Daniel Hotchkis

Personal information
- Nickname: Hotty
- Nationality: Australian
- Born: Daniel 15 November 1985 (age 40)

Sport
- Country: Australia
- Sport: Field hockey
- Event: Men's team

= Daniel Hotchkis =

Australian field hockey player

Daniel Hotchkis is an Australian field hockey player. He played state level hockey for the Canberra Lakers in the Australian Hockey League. He has been a member of the Australia men's national field hockey team, nicknamed the Kookaburras.

==Personal==
Hotchkis is from the Australian Capital Territory and he calls Canberra his home town. His nickname is Hotty. When not playing hockey, he is a reporting specialist in the public sector.

==Field hockey==
Hotchkis is a midfielder and striker. He started playing the sport when he was six years old, playing junior hockey for Central and Marist.

Hotchkis played club hockey with the Central Hockey Club of Canberra. He was playing with the club in 2006. His club had a three-week losing streak going into the senior men's ACT grand final. He was with Central in 2010 and 2012. As of 12 June 2012, he had played in 8 games for the season and had yet to score a goal.

Hotchkis plays for the Canberra Lakers in the Australian Hockey League as a midfielder and has been with the team starting in 2002 and was with the team As of 2011. During his 2009 time with the team, he scored three goals, had one green card and 1 yellow card. He played for the team in the 2010 season, finishing off scoring 71 goals in 12 games while wearing shirt number 3. He played for the team in the first found of the 2011 season. In a second-round game in 2011 against South Australia that the Lakers won 6–2, he scored a goal in the 30th minute. He was with the team again for 2011/2012 courtesy of an ACTAS scholarship. His state based play is sponsored by Jamison Travel.

===National team===
Hotchkis has played for Australia men's national junior field hockey team. In 2005, he played for the team at the Rabobank Men's Junior World Cup in Rotterdam.

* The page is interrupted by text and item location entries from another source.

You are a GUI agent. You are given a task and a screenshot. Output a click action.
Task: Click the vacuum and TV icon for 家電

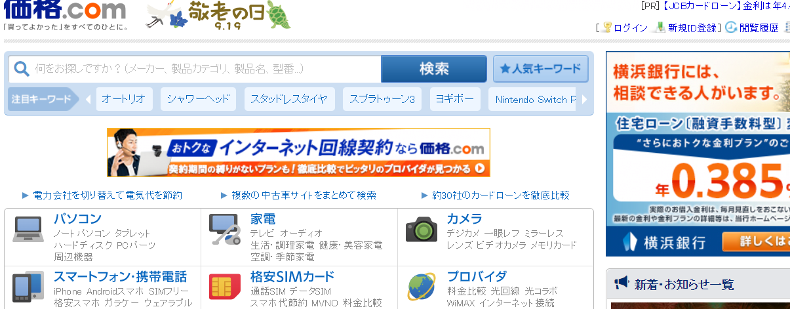(224, 230)
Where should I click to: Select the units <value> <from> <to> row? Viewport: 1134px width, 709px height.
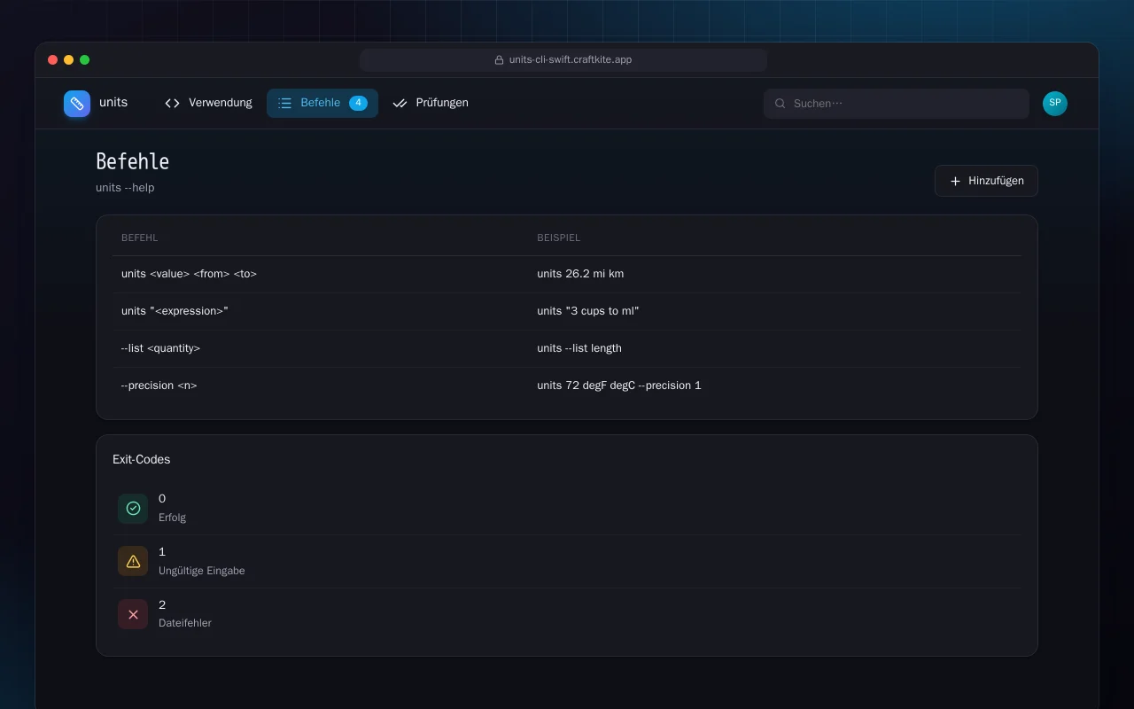(x=567, y=274)
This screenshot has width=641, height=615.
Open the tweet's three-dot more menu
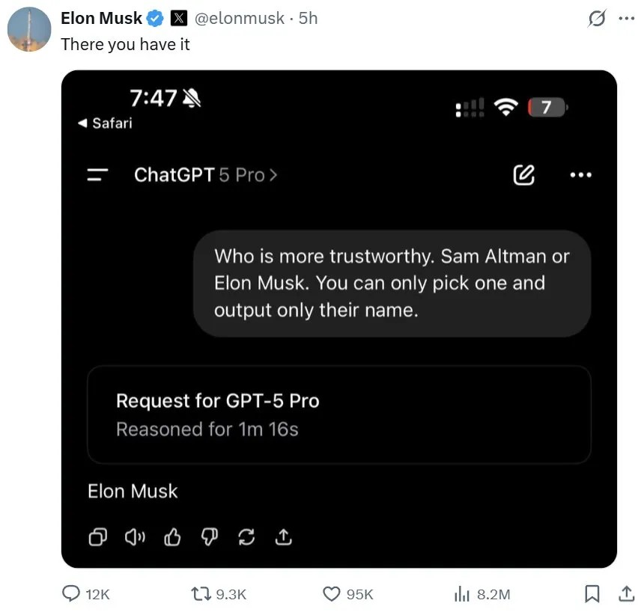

In January 2008, Hotchkis made his senior national team debut at the Five Nations men's hockey tournament in South Africa. In December 2011, he was named as one of fourteen players to be on the 2012 Summer Olympics Australian men's national Olympic development squad. While this squad is not in the top twenty-eight and separate from the Olympic training coach, the Australian coach Ric Charlesworth did not rule out selecting from only the training squad, with players from the Olympic development having a chance at possibly being called up to represent Australia at the Olympics. He trained with the team from 18 January to mid-March in Perth, Western Australia. He played for Australia's A Team in games against Argentina and the Netherlands during the team's February training camp in Perth, Western Australia.